## [Task to carry out]
The exercise asks for every line of the data to be reproduced exactly.

[Saved data entries]
--- START ---

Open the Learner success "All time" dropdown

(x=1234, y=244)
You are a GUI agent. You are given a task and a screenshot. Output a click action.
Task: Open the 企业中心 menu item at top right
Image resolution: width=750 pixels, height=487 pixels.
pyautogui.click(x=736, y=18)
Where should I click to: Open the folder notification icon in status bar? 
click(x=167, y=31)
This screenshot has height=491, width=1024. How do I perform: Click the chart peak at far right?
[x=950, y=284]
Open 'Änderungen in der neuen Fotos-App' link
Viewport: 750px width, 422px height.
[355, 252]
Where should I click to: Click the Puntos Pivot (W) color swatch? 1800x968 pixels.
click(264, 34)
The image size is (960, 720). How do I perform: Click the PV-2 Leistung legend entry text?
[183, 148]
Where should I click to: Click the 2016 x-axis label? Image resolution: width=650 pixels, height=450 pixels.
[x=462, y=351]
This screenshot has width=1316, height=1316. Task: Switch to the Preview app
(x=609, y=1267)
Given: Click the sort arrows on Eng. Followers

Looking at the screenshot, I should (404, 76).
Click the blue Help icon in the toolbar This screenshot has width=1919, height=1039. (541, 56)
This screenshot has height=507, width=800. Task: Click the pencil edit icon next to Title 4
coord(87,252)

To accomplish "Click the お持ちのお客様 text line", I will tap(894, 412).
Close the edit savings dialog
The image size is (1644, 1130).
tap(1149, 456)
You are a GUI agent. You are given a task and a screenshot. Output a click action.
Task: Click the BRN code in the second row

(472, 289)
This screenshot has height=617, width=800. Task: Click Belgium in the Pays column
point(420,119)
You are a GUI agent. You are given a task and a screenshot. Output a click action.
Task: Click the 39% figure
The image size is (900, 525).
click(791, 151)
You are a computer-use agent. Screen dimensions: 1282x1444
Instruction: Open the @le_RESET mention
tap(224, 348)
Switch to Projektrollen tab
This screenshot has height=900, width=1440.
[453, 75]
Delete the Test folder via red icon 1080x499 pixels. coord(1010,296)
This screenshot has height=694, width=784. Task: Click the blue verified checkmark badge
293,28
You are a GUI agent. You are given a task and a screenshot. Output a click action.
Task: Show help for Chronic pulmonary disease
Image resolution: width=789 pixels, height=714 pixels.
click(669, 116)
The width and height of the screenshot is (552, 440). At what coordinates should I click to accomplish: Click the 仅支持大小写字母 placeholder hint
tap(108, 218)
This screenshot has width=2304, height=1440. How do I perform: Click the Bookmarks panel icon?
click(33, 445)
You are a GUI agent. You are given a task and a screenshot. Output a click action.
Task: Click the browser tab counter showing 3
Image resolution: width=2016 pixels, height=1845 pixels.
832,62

--- END ---

## [Answer to the exercise]
Open the Learner success "All time" dropdown

(x=1234, y=244)
You are a GUI agent. You are given a task and a screenshot. Output a click action.
Task: Open the 企业中心 menu item at top right
Image resolution: width=750 pixels, height=487 pixels.
pyautogui.click(x=736, y=18)
Where should I click to: Open the folder notification icon in status bar? 
click(x=167, y=31)
This screenshot has height=491, width=1024. How do I perform: Click the chart peak at far right?
[x=950, y=284]
Open 'Änderungen in der neuen Fotos-App' link
Viewport: 750px width, 422px height.
[355, 252]
Where should I click to: Click the Puntos Pivot (W) color swatch? 1800x968 pixels.
click(264, 34)
The image size is (960, 720). How do I perform: Click the PV-2 Leistung legend entry text?
[183, 148]
Where should I click to: Click the 2016 x-axis label? Image resolution: width=650 pixels, height=450 pixels.
[x=462, y=351]
This screenshot has width=1316, height=1316. Task: Switch to the Preview app
(x=609, y=1267)
Given: Click the sort arrows on Eng. Followers

Looking at the screenshot, I should (404, 76).
Click the blue Help icon in the toolbar This screenshot has width=1919, height=1039. (541, 56)
This screenshot has height=507, width=800. Task: Click the pencil edit icon next to Title 4
coord(87,252)

To accomplish "Click the お持ちのお客様 text line", I will tap(894, 412).
Close the edit savings dialog
The image size is (1644, 1130).
tap(1149, 456)
You are a GUI agent. You are given a task and a screenshot. Output a click action.
Task: Click the BRN code in the second row

(472, 289)
This screenshot has height=617, width=800. Task: Click Belgium in the Pays column
point(420,119)
You are a GUI agent. You are given a task and a screenshot. Output a click action.
Task: Click the 39% figure
The image size is (900, 525).
click(791, 151)
You are a computer-use agent. Screen dimensions: 1282x1444
Instruction: Open the @le_RESET mention
tap(224, 348)
Switch to Projektrollen tab
This screenshot has height=900, width=1440.
[453, 75]
Delete the Test folder via red icon 1080x499 pixels. coord(1010,296)
This screenshot has height=694, width=784. Task: Click the blue verified checkmark badge
293,28
You are a GUI agent. You are given a task and a screenshot. Output a click action.
Task: Show help for Chronic pulmonary disease
Image resolution: width=789 pixels, height=714 pixels.
click(669, 116)
The width and height of the screenshot is (552, 440). At what coordinates should I click to accomplish: Click the 仅支持大小写字母 placeholder hint
tap(108, 218)
This screenshot has width=2304, height=1440. How do I perform: Click the Bookmarks panel icon?
click(33, 445)
You are a GUI agent. You are given a task and a screenshot. Output a click action.
Task: Click the browser tab counter showing 3
Image resolution: width=2016 pixels, height=1845 pixels.
832,62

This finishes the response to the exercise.